D) Reinforcement Learning(RL)
i)The initial design of NAS (Zoph & Le 2017) involves an RL-based controller for proposing child model architectures for evaluation. The controller is implemented as a Recurrent Neural Network(RNN).
ii) The search space of NAS became popular with the introduction of NAS through RL in 2017.
iii) The controller network is trained similar to an RL task using a popular algorithm called "REINFORCE".The controller is used to sample from the search space with a certain probability distribution, let's say p.
iv) The output of the controller is a variable-length sequence of tokens used for configuring the network architecture(update properties of the controller network using gradient-based methods).
v) This process is iterated until convergence or timeout.
RNN("B. Zoph and Q.V. Le, Neural architecture search with reinforcement learning, arXiv 2016.")

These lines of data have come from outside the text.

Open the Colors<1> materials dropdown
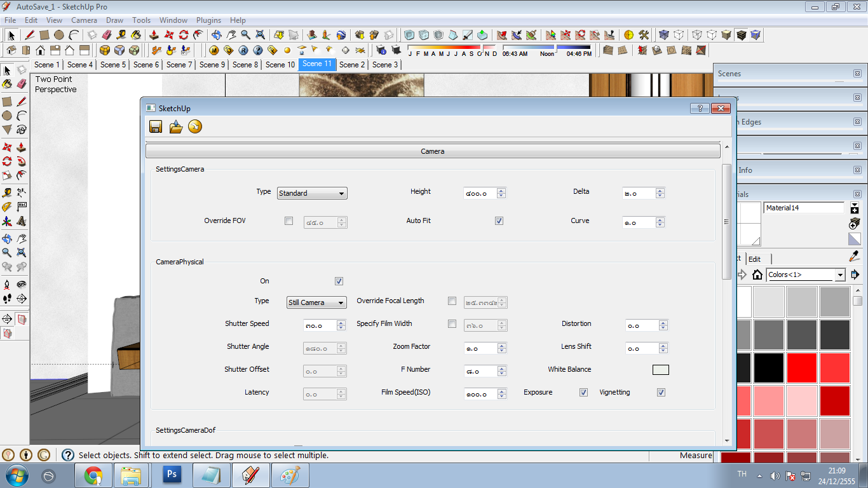Image resolution: width=868 pixels, height=488 pixels. pyautogui.click(x=839, y=275)

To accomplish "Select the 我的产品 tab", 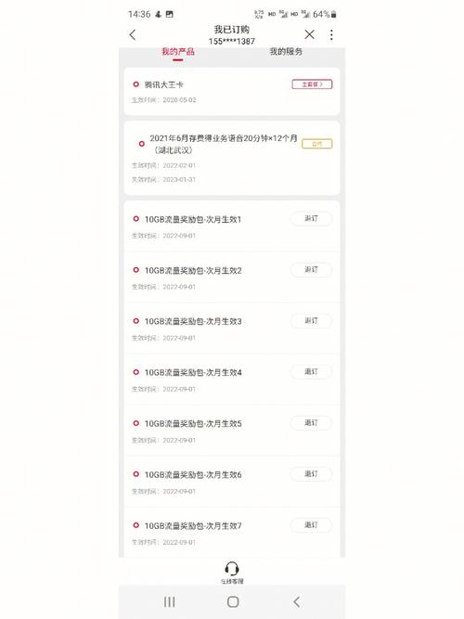I will coord(178,52).
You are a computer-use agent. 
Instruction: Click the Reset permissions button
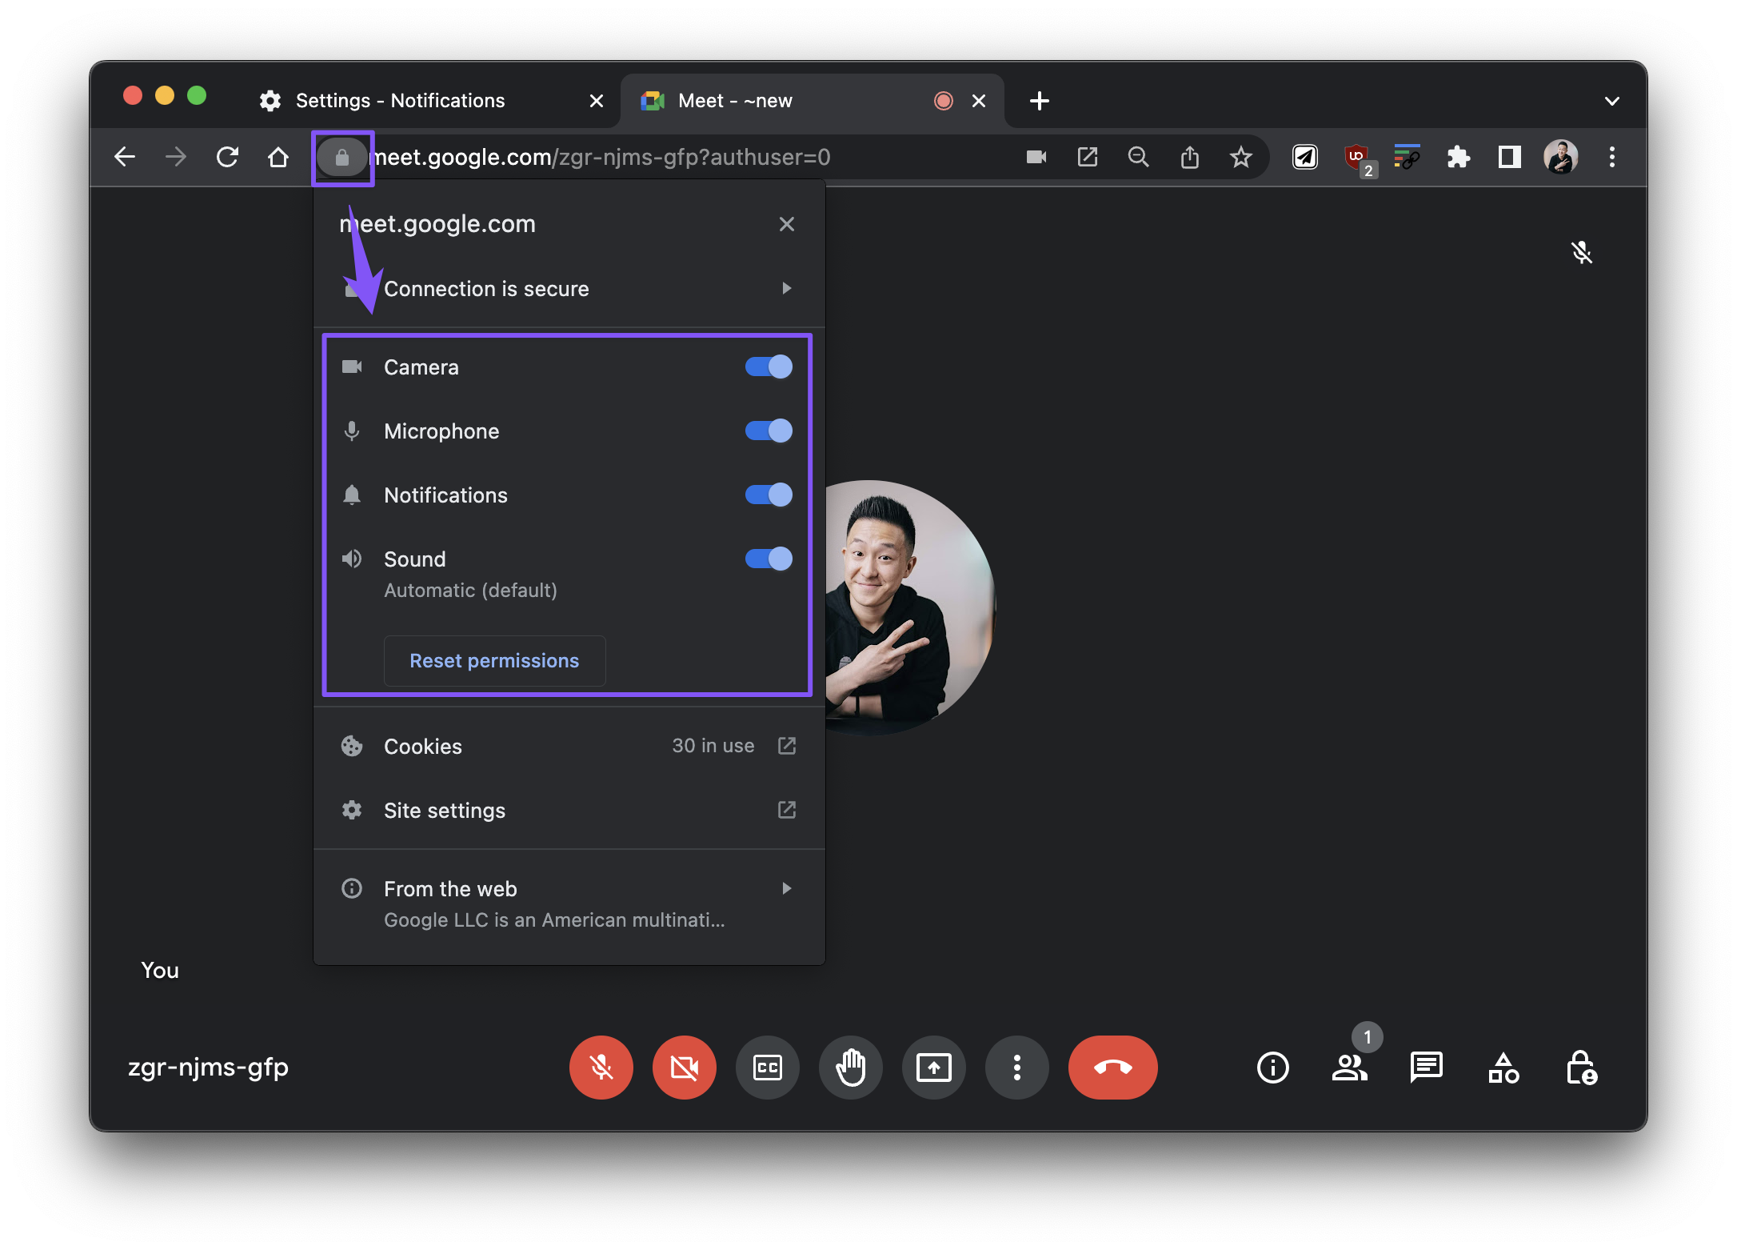pos(494,661)
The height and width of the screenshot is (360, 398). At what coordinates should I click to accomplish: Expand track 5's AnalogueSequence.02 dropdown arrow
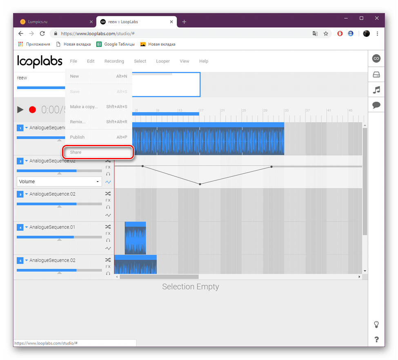click(x=27, y=260)
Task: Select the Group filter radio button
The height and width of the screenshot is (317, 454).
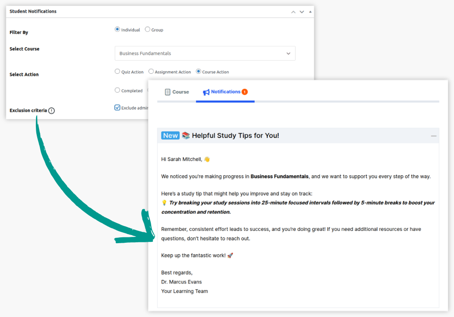Action: point(148,29)
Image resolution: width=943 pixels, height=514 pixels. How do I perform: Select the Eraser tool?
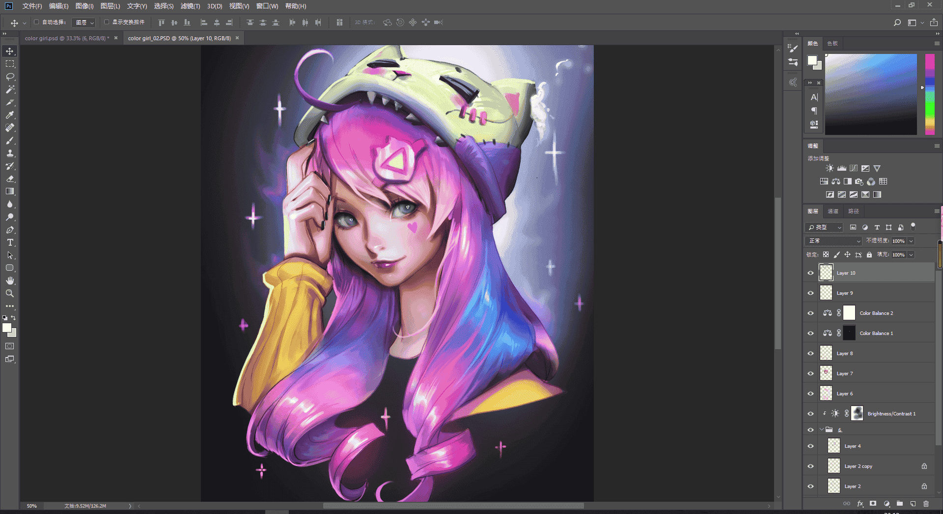coord(10,179)
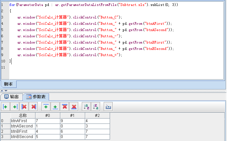Click delete icon with blue bar on left
Screen dimensions: 227x141
(x=24, y=107)
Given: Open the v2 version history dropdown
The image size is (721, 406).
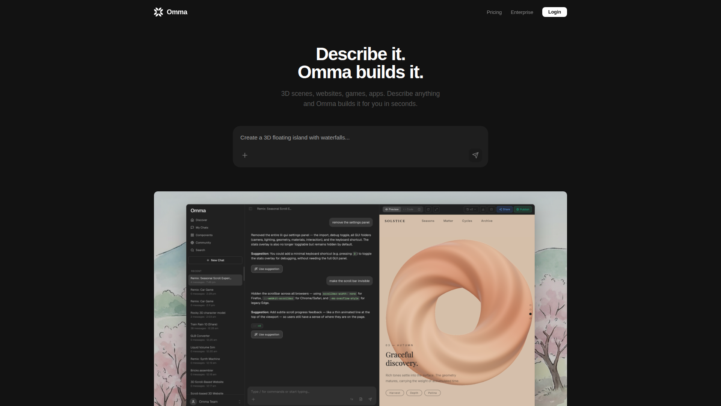Looking at the screenshot, I should point(471,209).
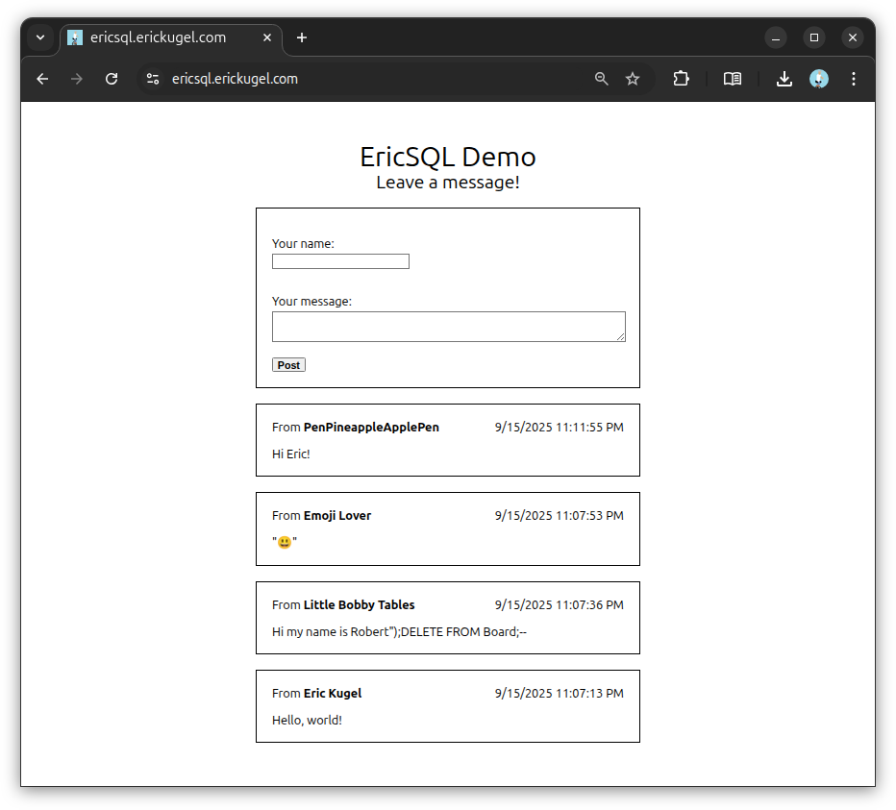
Task: Reload the page with the refresh icon
Action: pos(112,79)
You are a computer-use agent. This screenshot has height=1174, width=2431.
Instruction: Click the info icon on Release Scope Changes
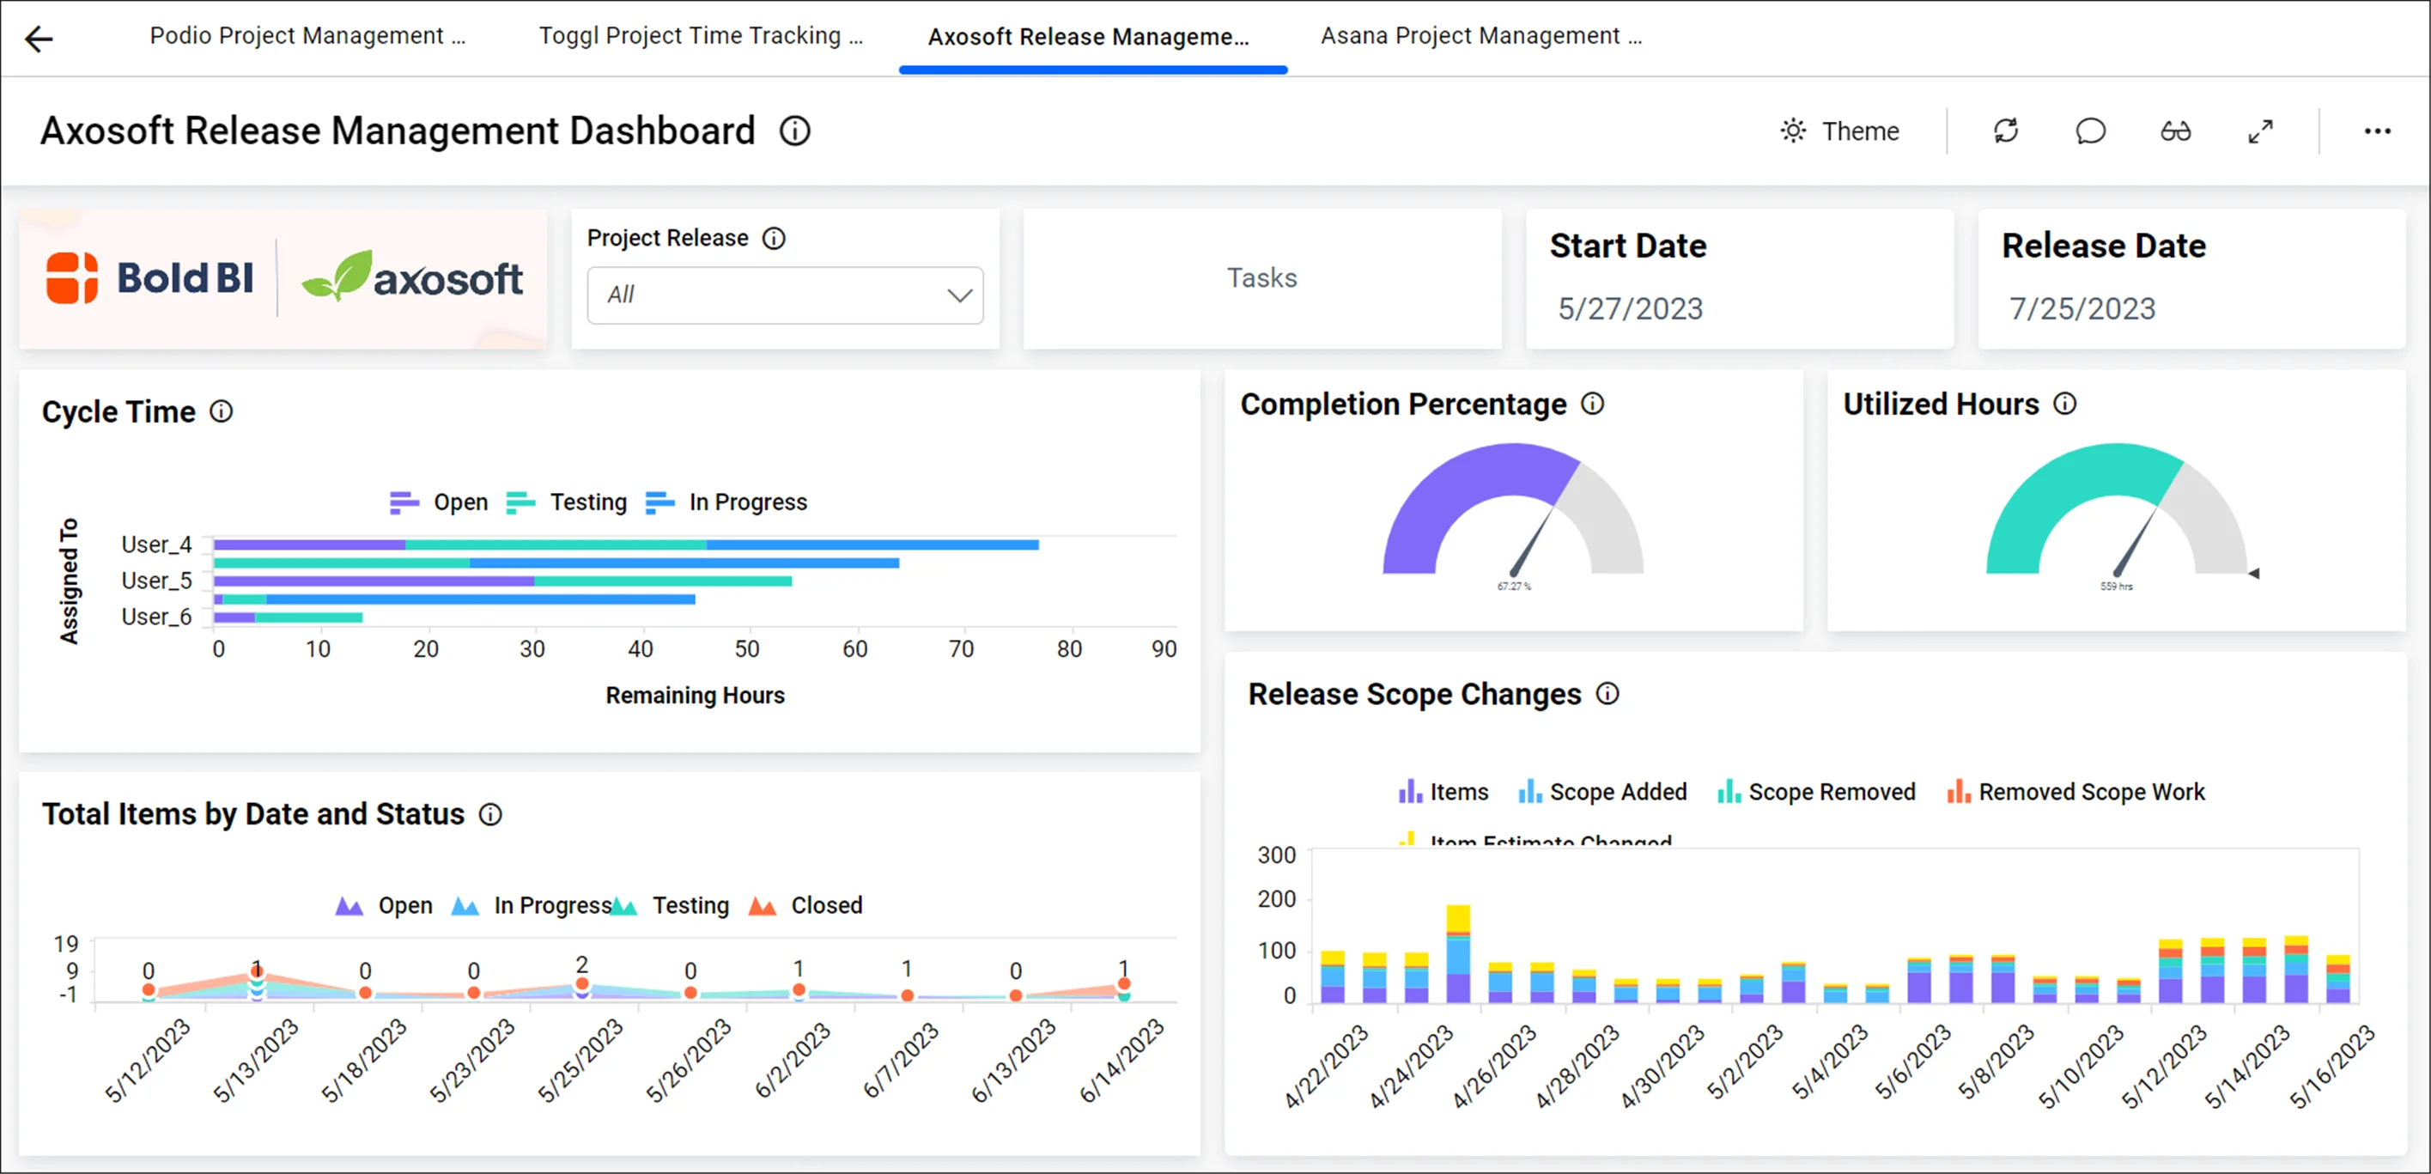(x=1607, y=695)
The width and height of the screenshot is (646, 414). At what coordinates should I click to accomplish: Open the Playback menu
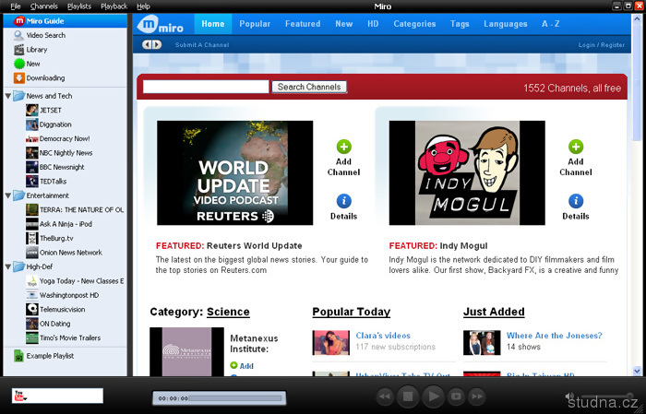[x=114, y=6]
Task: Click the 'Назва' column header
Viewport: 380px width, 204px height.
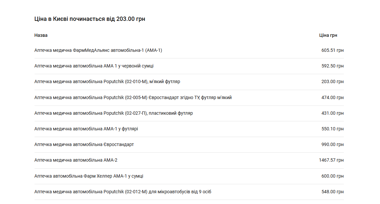Action: tap(41, 35)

Many other methods are also used in neural architecture search which has achieved an impressive performance.

Conclusion:

  1. NAS has successfully managed to establish deeper neural networks and various architectures generated using RL and evolutionary algorithms in particular, specifically in the field of image processing and computer vision.
  2. Like every booming technology, further research is required to make NAS more generic, since the NAS methods are too expensive for realistic applications.
  3. One of the issues of NAS is the search efficiency. Let's consider the RL based NAS architecture. It requires thousands of GPU-days of searching/training to achieve the best computer vision results.

This new direction of Neural Architecture Search provides a lot of challenges and a chance for another breakthrough in the field of Artificial Intelligence.